Review: ‘Chasing Trane’ a worthy tribute to Coltrane
“Chasing Trane” is an enlightening documentary about the life and career of jazz great John Coltrane, told with an eloquence that befits his immense legacy.
Bill Clinton is among the voices in director John Scheinfeld’s doc, which also includes contributions from Cornel West, Carlos Santana, Wynton Marsalis and a handful of jazz musicians who knew and worked with Coltrane. Denzel Washington voices passages of the film as Coltrane himself.
Scheinfeld is clearly a fan, and “Chasing Trane” is a celebration of Coltrane’s life, with its ups and downs. It traces his rise through the Jim Crow South through his creative blossoming in Philadelphia through his time playing with Miles Davis, where he was a key player on “Kind of Blue.”

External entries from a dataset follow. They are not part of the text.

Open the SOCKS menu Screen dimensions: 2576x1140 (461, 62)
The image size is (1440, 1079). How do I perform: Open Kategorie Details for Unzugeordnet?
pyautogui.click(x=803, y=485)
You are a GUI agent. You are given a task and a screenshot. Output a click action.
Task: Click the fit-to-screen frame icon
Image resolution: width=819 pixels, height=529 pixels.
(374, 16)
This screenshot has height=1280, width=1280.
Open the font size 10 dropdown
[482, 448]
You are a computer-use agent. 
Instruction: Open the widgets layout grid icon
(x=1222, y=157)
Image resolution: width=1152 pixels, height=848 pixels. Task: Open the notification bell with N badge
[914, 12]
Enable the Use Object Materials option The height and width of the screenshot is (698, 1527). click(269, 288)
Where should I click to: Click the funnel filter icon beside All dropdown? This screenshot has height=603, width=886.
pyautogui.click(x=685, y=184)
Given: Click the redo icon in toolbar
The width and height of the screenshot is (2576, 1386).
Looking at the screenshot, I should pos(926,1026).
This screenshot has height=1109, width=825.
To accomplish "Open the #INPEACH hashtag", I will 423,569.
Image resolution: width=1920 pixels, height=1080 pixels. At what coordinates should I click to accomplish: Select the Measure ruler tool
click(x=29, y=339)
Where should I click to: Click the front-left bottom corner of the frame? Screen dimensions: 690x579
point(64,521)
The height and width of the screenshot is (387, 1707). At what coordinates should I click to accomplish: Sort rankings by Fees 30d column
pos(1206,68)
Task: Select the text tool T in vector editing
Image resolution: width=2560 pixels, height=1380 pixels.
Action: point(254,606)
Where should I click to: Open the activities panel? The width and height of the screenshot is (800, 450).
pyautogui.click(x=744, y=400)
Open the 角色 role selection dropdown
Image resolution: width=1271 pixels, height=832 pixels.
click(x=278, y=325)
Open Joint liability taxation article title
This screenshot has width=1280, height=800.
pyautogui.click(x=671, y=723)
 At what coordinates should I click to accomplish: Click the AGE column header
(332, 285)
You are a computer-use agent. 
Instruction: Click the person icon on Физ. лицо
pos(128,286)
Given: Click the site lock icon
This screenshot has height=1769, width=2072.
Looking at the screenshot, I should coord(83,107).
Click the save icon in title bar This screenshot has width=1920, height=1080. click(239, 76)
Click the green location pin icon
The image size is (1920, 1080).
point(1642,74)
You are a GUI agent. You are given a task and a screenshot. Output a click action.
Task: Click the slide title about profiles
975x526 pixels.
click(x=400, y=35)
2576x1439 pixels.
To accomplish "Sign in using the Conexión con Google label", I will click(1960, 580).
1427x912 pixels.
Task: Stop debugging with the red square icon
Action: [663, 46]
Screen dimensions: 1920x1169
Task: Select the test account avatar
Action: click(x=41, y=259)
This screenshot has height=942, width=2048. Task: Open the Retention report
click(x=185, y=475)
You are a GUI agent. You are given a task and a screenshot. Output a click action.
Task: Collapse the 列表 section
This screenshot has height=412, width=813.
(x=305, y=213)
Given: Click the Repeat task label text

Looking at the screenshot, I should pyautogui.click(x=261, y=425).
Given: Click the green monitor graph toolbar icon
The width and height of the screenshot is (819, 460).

“Chasing Trane” also makes a side trip to Japan to visit with fans there, who speak of the importance of Trane’s 1966 visit to Tokyo.
The voices in the film occasionally lapse into the kind of hippy-dippy jazz speak that could make casual viewers or those who don’t “get” jazz roll their eyes; Santana at one point remarks that when he played, Coltrane “rearranged molecular structure.” That’s a lot to take on, and it’s difficult to pinpoint what that even means.
But like Coltrane’s music, the sheer brilliance of his musicianship cuts through the clutter.
Simplifying himself, at one point Santana remarks, “He played life.” So does “Chasing Trane.”